Experimentation

Here we cover the core concepts in the experimentation workflow supported by Merge.

Expression

Expressing an experiment is the first step in creating an experiment. We encourage a workflow that starts with programmatic expression and works in analysis, visualization and reticulation tools along the way. This workflow allows you to focus on the core expression of your experiment and call on tools to sanity check, ensure correctness and dynamically generate subsystems or preserve experiment characteristics as needed.

To make things concrete let's start with a simple example. Two local area networks (LAN) interconnected by a router.

import mergexp as mx
from mergexp.net import capacity
# create a topology and call it dumbbell
net = mx.Topology('dumbbell')
# create devices for two lans 'a' and 'b'
a = [net.device(name) for name in ['a0', 'a1', 'a2']]
b = [net.device(name) for name in ['b0', 'b1']]
# create a router
r = net.device('r')
# create the 'a' and 'b' LANs with the router as a common node
net.connect(a + [r])
net.connect(b + [r])
mx.experiment(net)

This code is relatively straightforward. However, it's not immediately apparent that the topology we have coded up represents the connectivity model we have in mind. To this end, the Merge portal provides visualization capabilities. The portal web interface can experiment topologies with the click of a button. The code above results in the following visualization.

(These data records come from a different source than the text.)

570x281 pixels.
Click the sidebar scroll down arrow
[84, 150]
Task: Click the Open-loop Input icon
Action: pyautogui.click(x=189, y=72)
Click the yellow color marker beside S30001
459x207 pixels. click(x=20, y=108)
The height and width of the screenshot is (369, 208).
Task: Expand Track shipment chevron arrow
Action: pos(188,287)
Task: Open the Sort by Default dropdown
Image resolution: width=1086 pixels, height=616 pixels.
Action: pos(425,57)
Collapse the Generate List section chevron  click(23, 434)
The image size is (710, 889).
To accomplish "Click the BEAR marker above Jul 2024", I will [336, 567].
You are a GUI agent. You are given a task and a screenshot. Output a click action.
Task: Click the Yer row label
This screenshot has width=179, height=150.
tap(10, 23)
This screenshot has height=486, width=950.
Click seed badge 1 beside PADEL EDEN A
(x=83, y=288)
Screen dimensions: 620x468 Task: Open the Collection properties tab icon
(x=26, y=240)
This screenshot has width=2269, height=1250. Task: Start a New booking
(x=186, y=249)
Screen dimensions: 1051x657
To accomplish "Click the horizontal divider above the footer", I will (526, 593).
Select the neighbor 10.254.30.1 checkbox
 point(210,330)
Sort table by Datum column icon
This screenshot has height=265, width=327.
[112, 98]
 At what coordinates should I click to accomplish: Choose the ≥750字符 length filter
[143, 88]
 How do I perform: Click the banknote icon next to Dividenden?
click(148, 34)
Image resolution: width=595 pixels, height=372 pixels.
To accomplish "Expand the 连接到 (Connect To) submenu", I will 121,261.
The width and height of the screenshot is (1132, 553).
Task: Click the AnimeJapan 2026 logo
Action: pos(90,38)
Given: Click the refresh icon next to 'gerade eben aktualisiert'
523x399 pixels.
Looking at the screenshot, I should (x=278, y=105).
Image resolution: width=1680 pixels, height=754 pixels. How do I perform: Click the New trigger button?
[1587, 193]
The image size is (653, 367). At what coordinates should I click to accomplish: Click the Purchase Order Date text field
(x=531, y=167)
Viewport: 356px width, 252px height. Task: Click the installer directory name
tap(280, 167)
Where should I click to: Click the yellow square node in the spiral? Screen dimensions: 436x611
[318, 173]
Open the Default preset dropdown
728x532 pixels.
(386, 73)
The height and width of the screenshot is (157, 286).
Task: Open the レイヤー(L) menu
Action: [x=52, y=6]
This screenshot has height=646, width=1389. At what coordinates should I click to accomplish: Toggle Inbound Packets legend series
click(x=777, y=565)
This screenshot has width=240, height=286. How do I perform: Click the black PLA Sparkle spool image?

This visualization confirms that the topology we have coded up conforms to our intent. The visualization capabilities of the portal provide many other useful features including being able to selectively color and group nodes - which can be very useful for sanity checking topology code.

Constraints

The example in the previous section defined a topological structure for an experiment. However, it did not specify any characteristics for the nodes in the topology or the links that interconnect them. The validity of experiments often depends on the capabilities of nodes and links in an experiment. Consider for example an experiment whose purpose is to demonstrate a new routing algorithm that is meant to run on embedded or IoT hardware. Using server grade nodes for the experiment does no one any good. Furthermore it's important for experiment reproducibility to specify the domain of validity for experiment elements. By default, the Merge allocation systems will use the most abundant resources it can find with the highest degree of locality. If we run our experiment as above, without constraints - and someone else comes along to try and reproduce it, they may get completely different resources allocated and thus get different results.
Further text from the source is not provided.